You might want to perform other flows such as sending password reset email and then resetting user’s password. That is not something that Feathers provides out of the box. However, you can implement such flows yourself. For example, to create a password reset flow, you’d do something like the following:

  1. Create an accounts service to house the bussiness logic of your custom flows.
  2. Execute feathers.service('accounts').create({ action: 'send-password-reset', email: 'some@user.com' }).
  3. On the server, generate a random secret, hash it using hashPassword hook and store it in the users table.
  4. Send user an email with a link back to your app with the secret in the url.
  5. Once the user opens the link, read it in your client side code and render a password reset form.
  6. Execute feathers.service('accounts').create({ action: 'reset-password', secret: 'secret-from-url', password: 'new-password' }).
  7. On the server, check that the secret is valid, update user’s password.
  8. Sign the user in using feathers.authenticate({ strategy: 'local', username, password }).

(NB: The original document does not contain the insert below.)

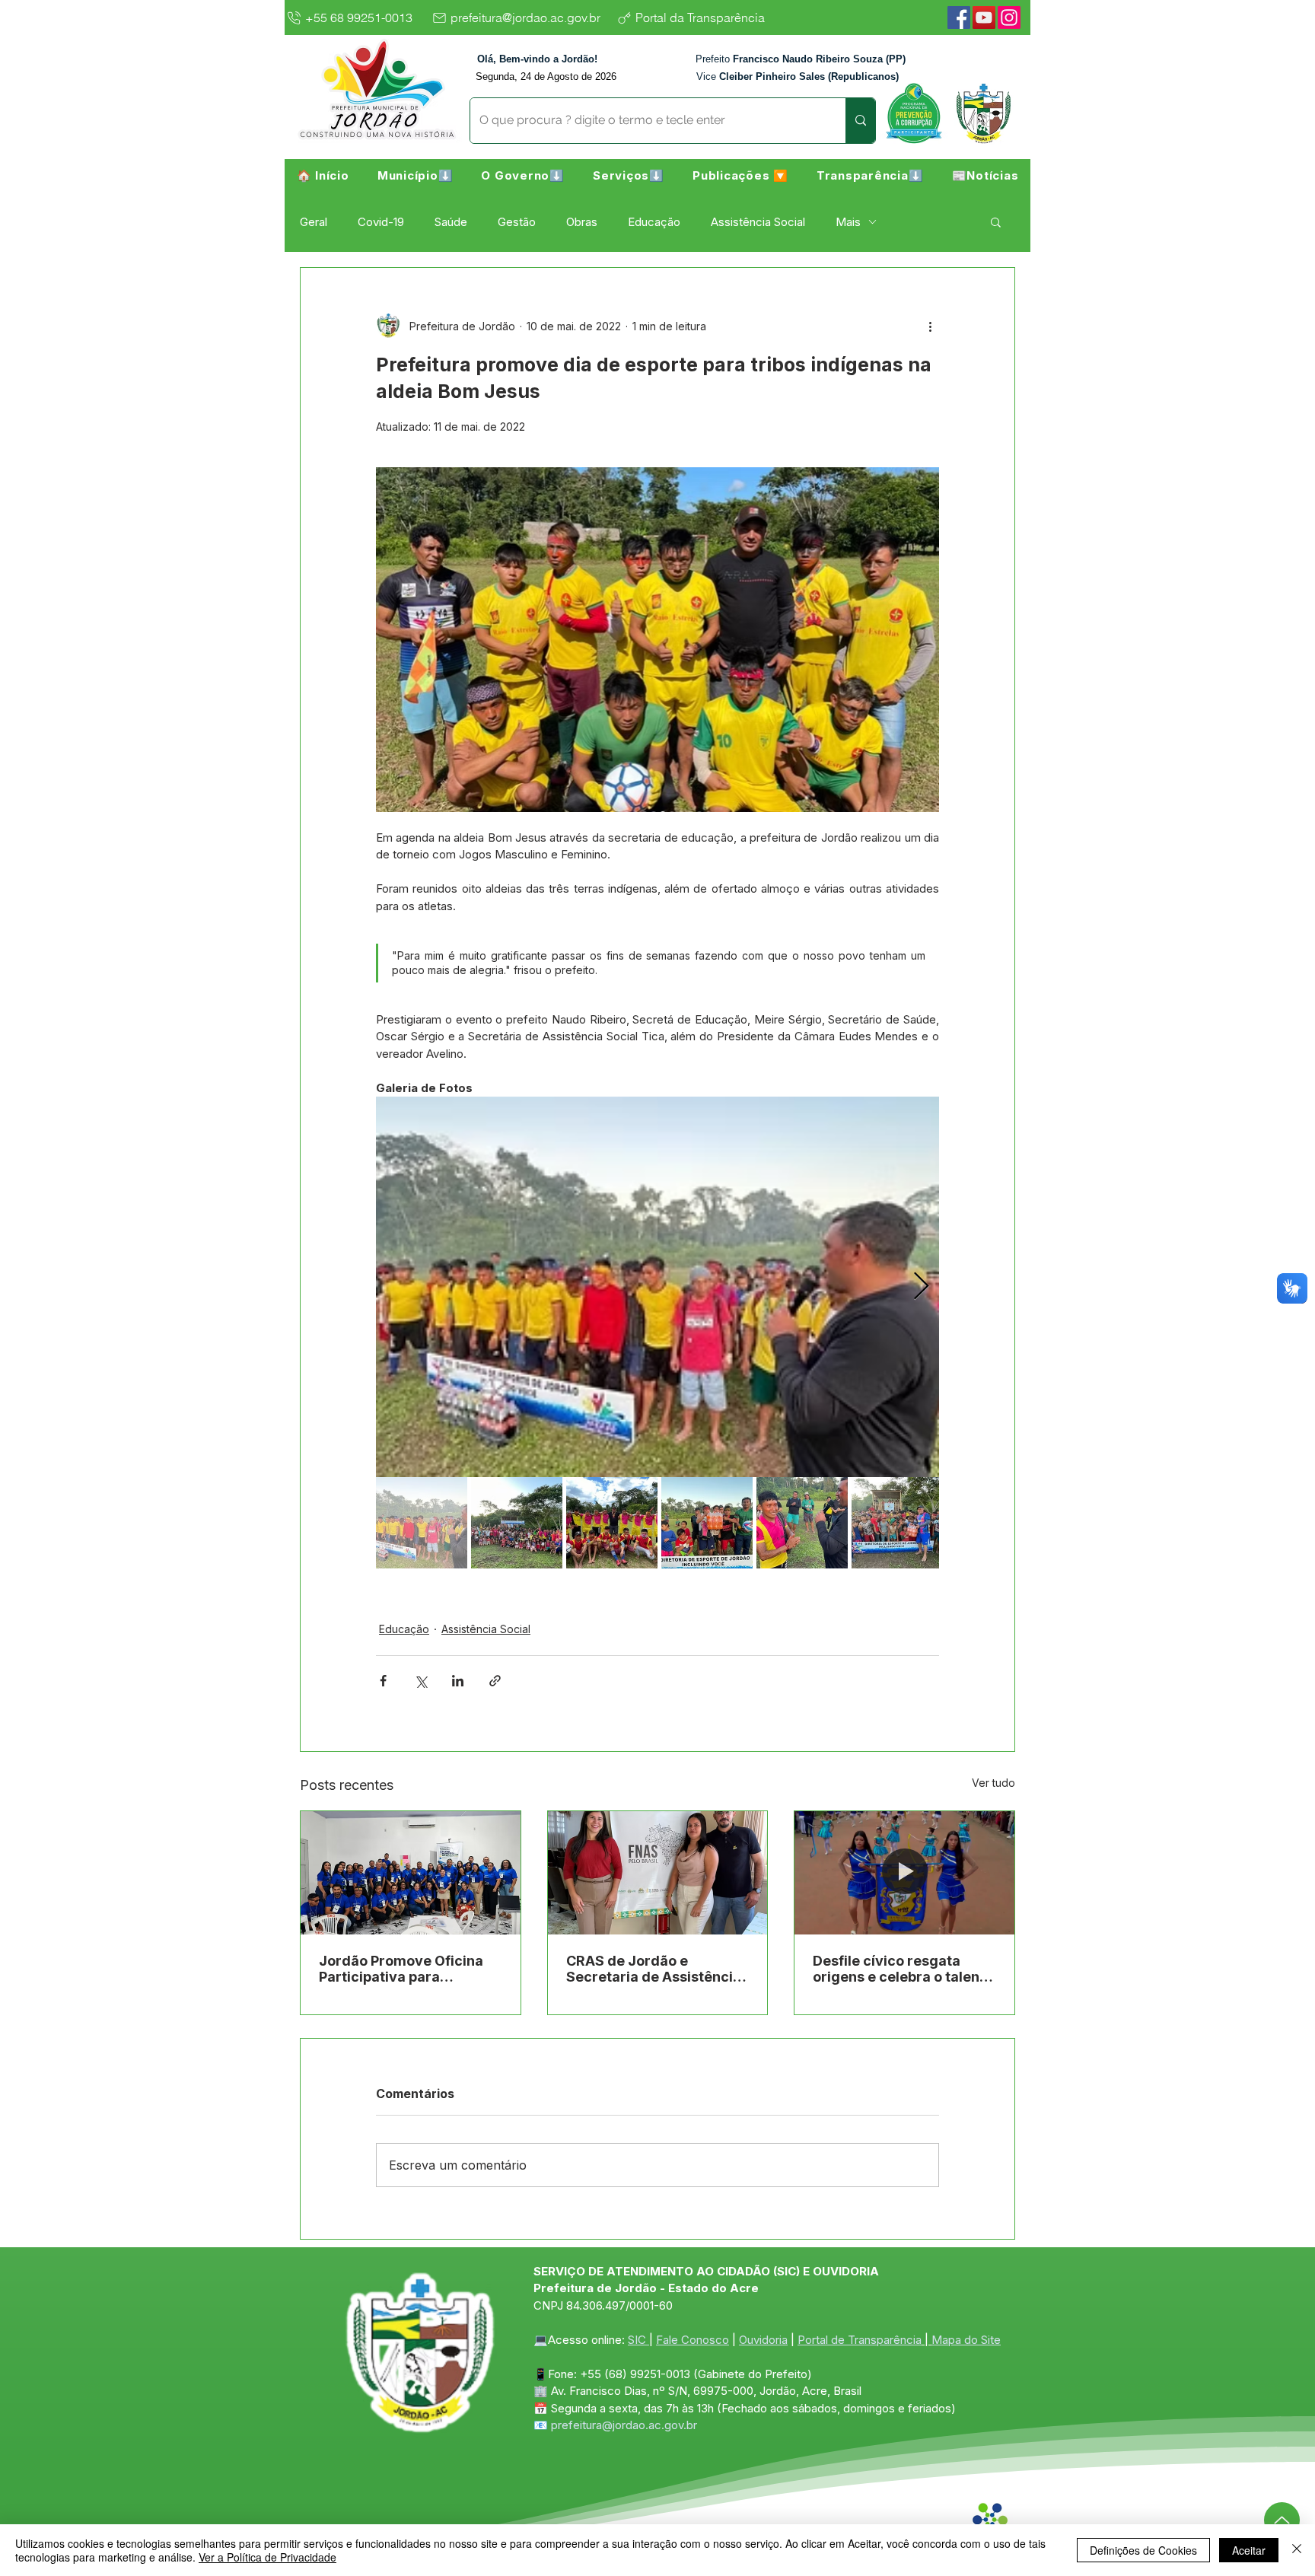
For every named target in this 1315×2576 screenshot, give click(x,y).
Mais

I hope walking through all the different pieces that make up Feathers authentication helped you gain a better understanding of how it all fits together. The goal was to help you feel more comfortable when customising the authentication for your needs. In a future post, we’ll look at how to implement longer user sessions using a form of refresh tokens.

As always, for more details have a look at the official authentication docs. The docs include detailed API documentation for all of the authentication packages and methods.